Details
This internship is proposed for Master’s students of MPRI, and will be supervised by Spyros Angelopoulos and Christoph Dürr, in the Sorbonne Université, LIP6.
Subject
The traditional framework for combinatorial optimization problems has a clearly defined input which is given to an algorithm. The latter computes a solution, which has to satisfy some constraints and minimize some cost function. However, it happens that, in some situations, obtaining the data is in fact the hard part of the problem. Everyone who has done some intrustrial project can certify to this.

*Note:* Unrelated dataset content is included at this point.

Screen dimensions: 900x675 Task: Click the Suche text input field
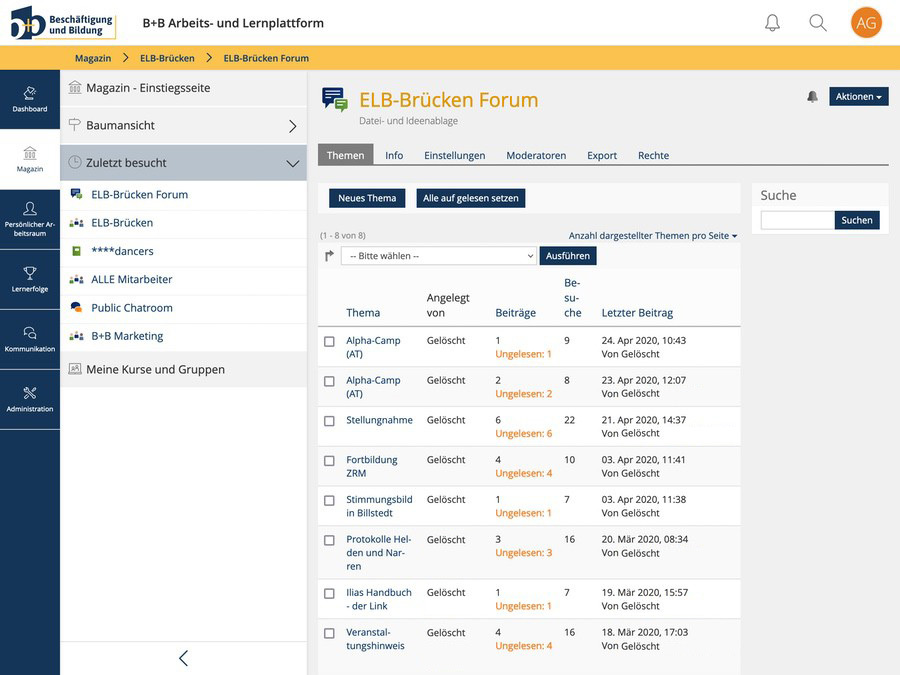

In this internship we will study a specific scheduling problem, which at first may look quite innocent. A similar problem has been studied in Dürr et al 2018. You are given n jobs, each has a processing time p or q, for some given $p < q$. We, as an algorithm, need to schedule these jobs on a single machine, and the objectif value is the total completion times of the jobs. The optimal schedule consists of scheduling first all p-length jobs then all q-length jobs. However we don’t know the processing of each job, unless we execute it, or we make a test. A test takes a single time unit and reveals the processing time. It is known that the following behavior is dominant: If the test reveals length p, then the job can be scheduled right away, otherwise its execution will be delayed towards the end of the schedule. Hence an algorithm is completely described by a word from $\{T,E\}^n$, where the i-th letter states whether the i-th job considered by the algorithm will be tested or executed unitested.
We propose two measures for an algorithm. Namely the traditionnal competitive ratio, which divides the algorithm’s cost by the optimal optimal, and the regret, which subtracts these two costs. The goal of this internship is to identify the best algorithm for each of these measures, as a function of $p, q, n$. The right approach is to start with small values of $n$, $2,3,4,$ etc, and too see a pattern emerging from these preliminary studies. The outcome of this work would be either a clear theoretical description of the optimal algorithm, an experimental study or a combinatorion of the two. In both cases a publication in an appropriate venue is expected.
Bibliography
The student should read during the internship at least the following documents.
- Y. Shaposhnik. Exploration vs. Exploitation: Reducing Uncertainty in Operational Problems. PhD thesis, Sloan School of Management, MIT, 2016. (to be read partially)
- R. Levi. Practice driven scheduling models. Talk at Dagstuhl Seminar 16081: Scheduling, 2016.
- S. Kahan. A model for data in motion. In 23rd Annual ACM Symposium on Theory of Computing (STOC’91), pages 267–277, 1991.
- C. Dürr, Thomas Erlebach, Nicole Megow, Julie Meißner. Scheduling with Explorable Uncertainty. The 9th Innovations in Theoretical Computer Science Conference (ITCS), Jan 2018.
Appendix
Here are some experiments that we already conducted for non adaptive algorithms, for the small instance with 4 jobs. Every point in the diagram corresponds to a specific value p (the column) and q (the row). Each letter in this grid indicates the best algorithm for the corresponding values $p,q$. It can be observed that all these algorithms are described by a word of the form $T^*E^+$. Proving this property would be one starting point for the intern.